Pourquoi la DG TAXUD n’a pas publié, fin juillet, le bilan des saisies européennes 2014 ?

Écrit par © Filactu le . Rubrique: Chiffres et indicateurs

La DG Fiscalité et Union douanière (TAXUD) publie généralement chaque année, à la fin du mois juillet, les statistiques des saisies de contrefaçon réalisées aux portes de l’Union européenne par les services douaniers des pays membres.

Or cette année, ces statistiques n’ont pas été publiées, sans que l’on puisse encore dire s’il s’agit d’un simple retard dans la compilation des données ou d’une annulation plus problématique.

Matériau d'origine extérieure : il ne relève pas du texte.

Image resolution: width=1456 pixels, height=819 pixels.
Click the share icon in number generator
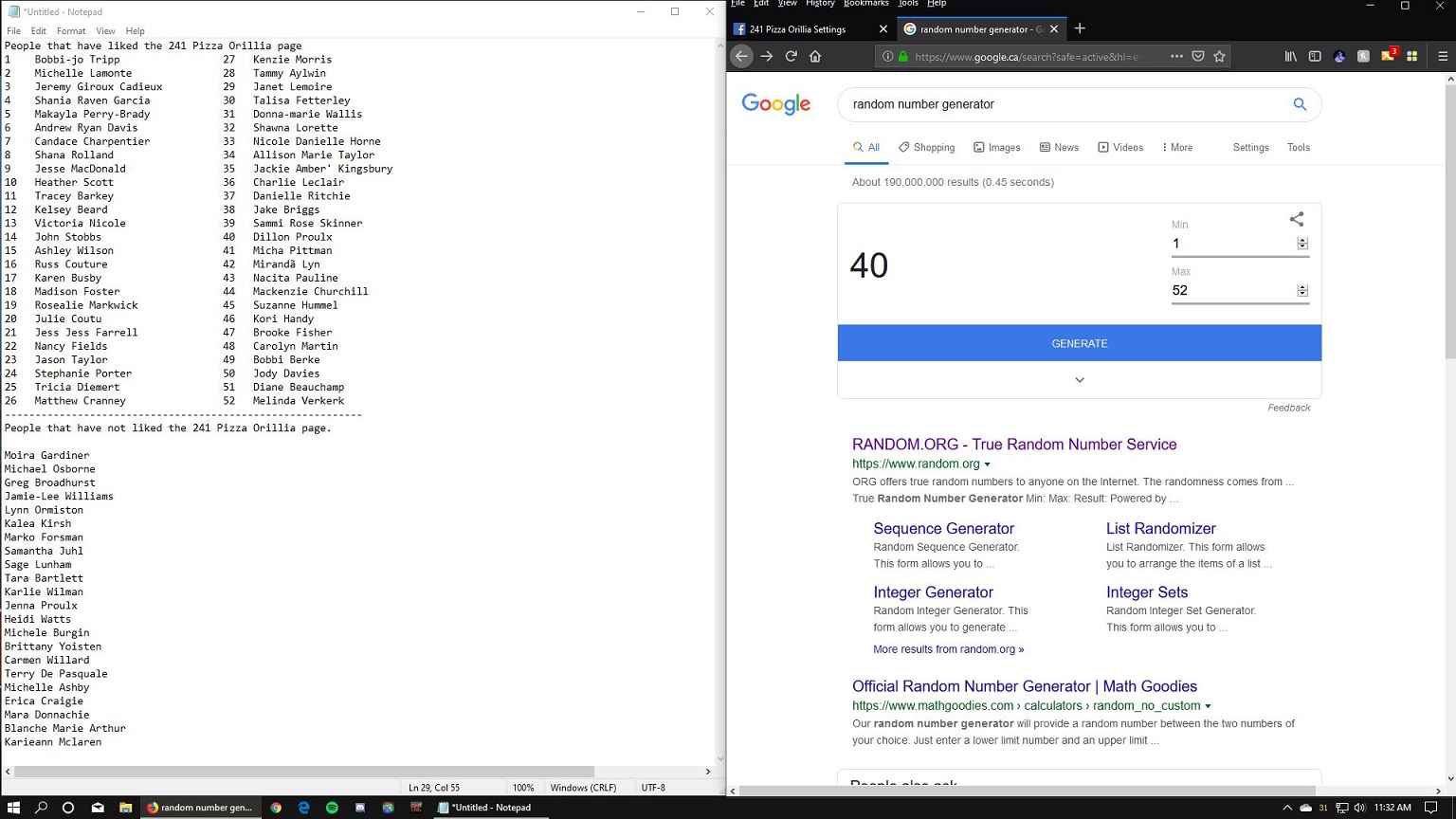1297,219
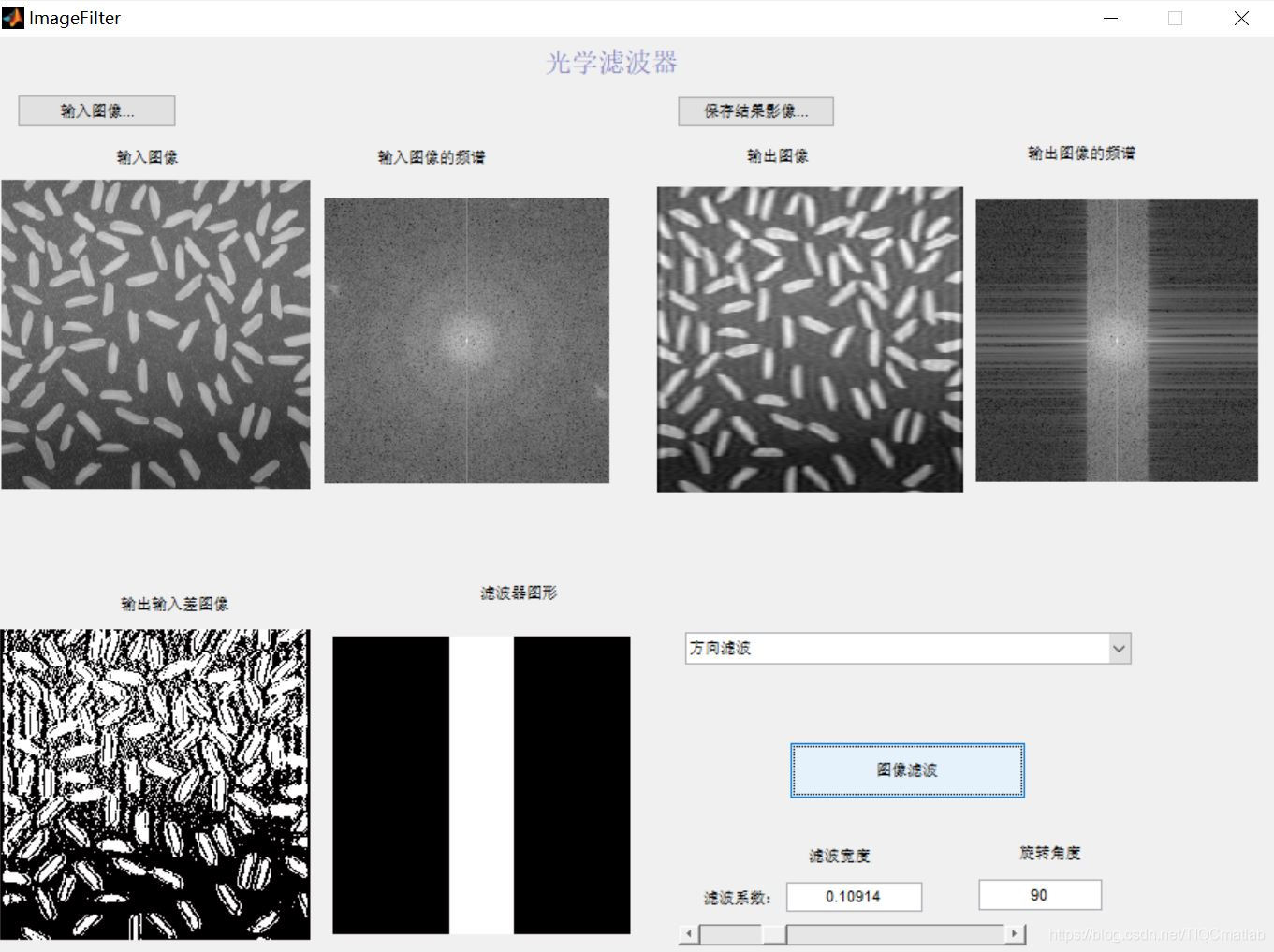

Même si ces données sont à prendre avec prudence. Car, elles dépendent fortement des saisies aléatoires réalisées au sein des pays membres. Ainsi, certaines années les chiffres explosent du simple fait de la saisie de milliers d’images de Pokemon ou de pilules érectile. 

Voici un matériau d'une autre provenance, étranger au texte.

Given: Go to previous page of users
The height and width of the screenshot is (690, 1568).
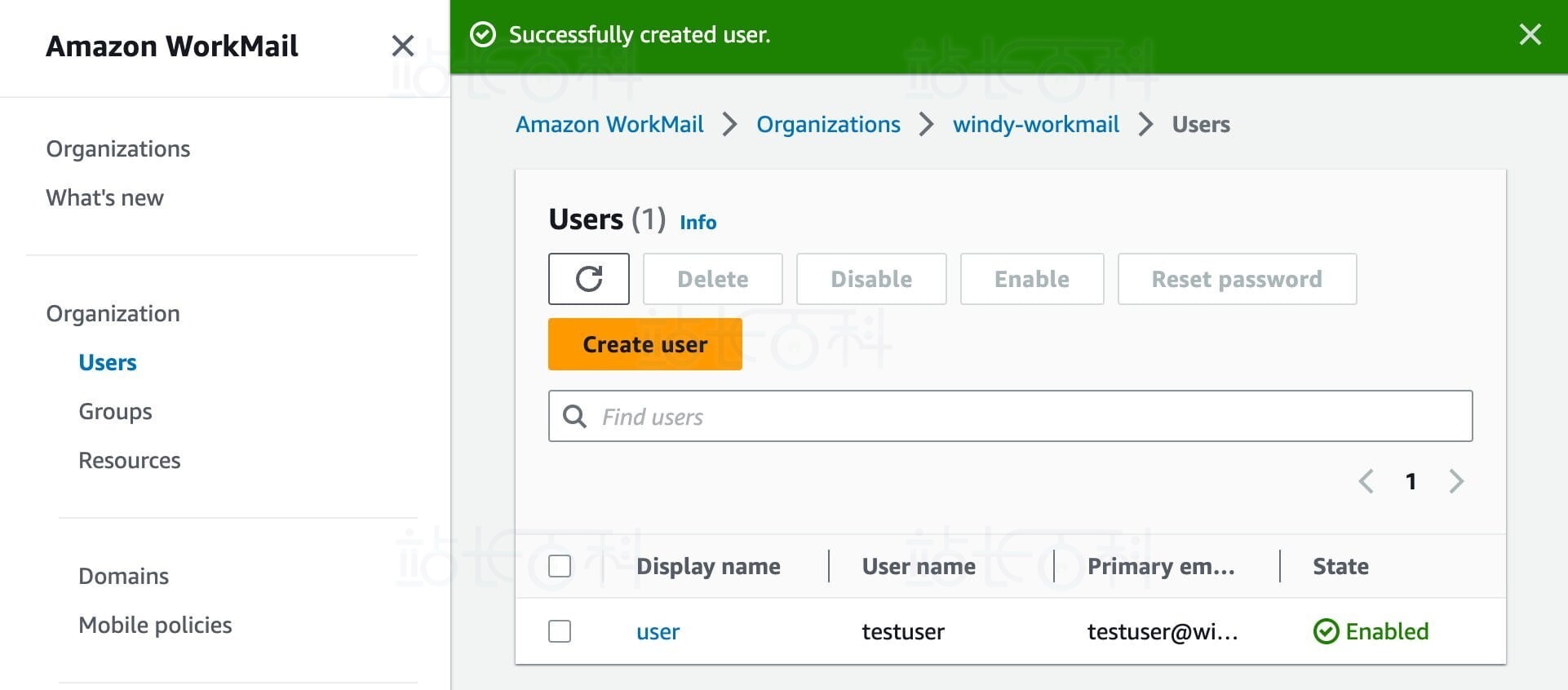Looking at the screenshot, I should (x=1366, y=481).
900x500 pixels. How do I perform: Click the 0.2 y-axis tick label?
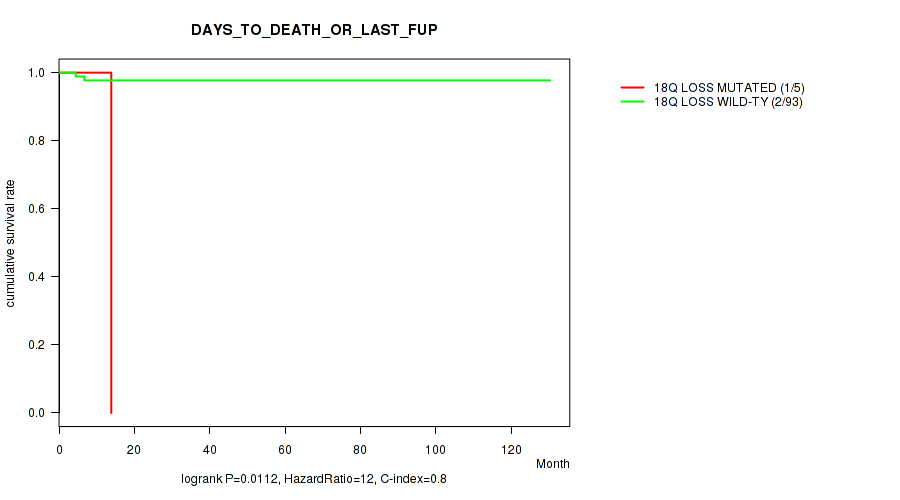[37, 345]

Ce sont néanmoins les rares statistiques qui permettent de lever une partie de l’opacité des trafics de contrefaçon. Sachant que la police des marchandises ne contrôle aujourd’hui moins de 1% des échanges internationaux.

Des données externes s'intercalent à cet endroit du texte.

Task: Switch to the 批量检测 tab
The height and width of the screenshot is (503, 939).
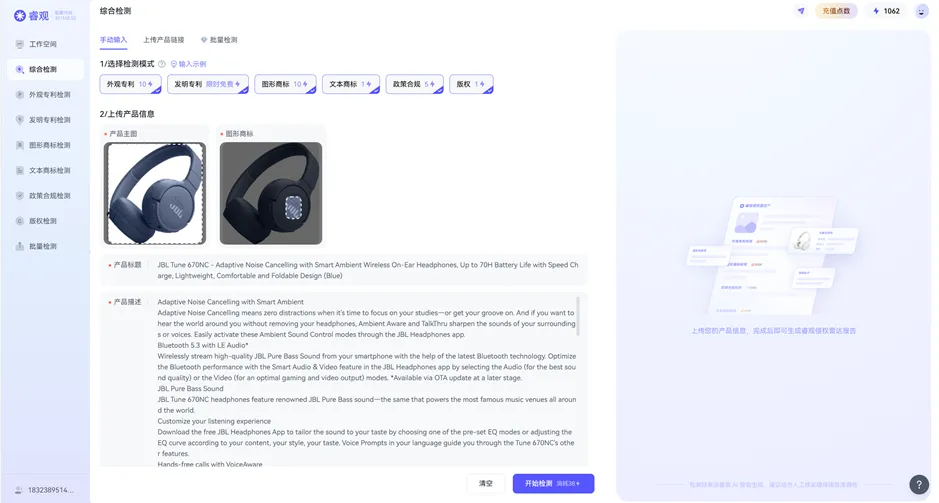Action: 219,40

De plus, avec la baisse des effectifs douaniers, ces derniers rechignent de plus en plus à compiler des informations très consommatrices de temps. Tandis, qu’une certaine démotivation s’installe du fait que beaucoup d’ayants droit n’engagent pas de procédures à la suite des nombreuses petites saisies réalisées sur le Fret express à partir de commandes Internet.

Rappelons que la production de statistiques figurait en bonne place dans les résolutions du plan d’action douanier 2013-2017 :

Résolution du Conseil sur le plan d'action des douanes de l'UE destiné à lutter contre les violations des DPI pour la période 2013-2017

Sans oublier, les données susceptibles d’être produites à partir de la base de données COPIS (Anti-Counterfeit and anti-Piracy Information System) qui recense, en principe, toutes les infractions aux droits de propriété intellectuelle dans l’Union. COPIS est interconnectée avec la base données de l’Office des marques (OHMI) d’Alicante et de l’Observatoire, ainsi qu’avec l’European Anti-Fraud Information System (AFIS).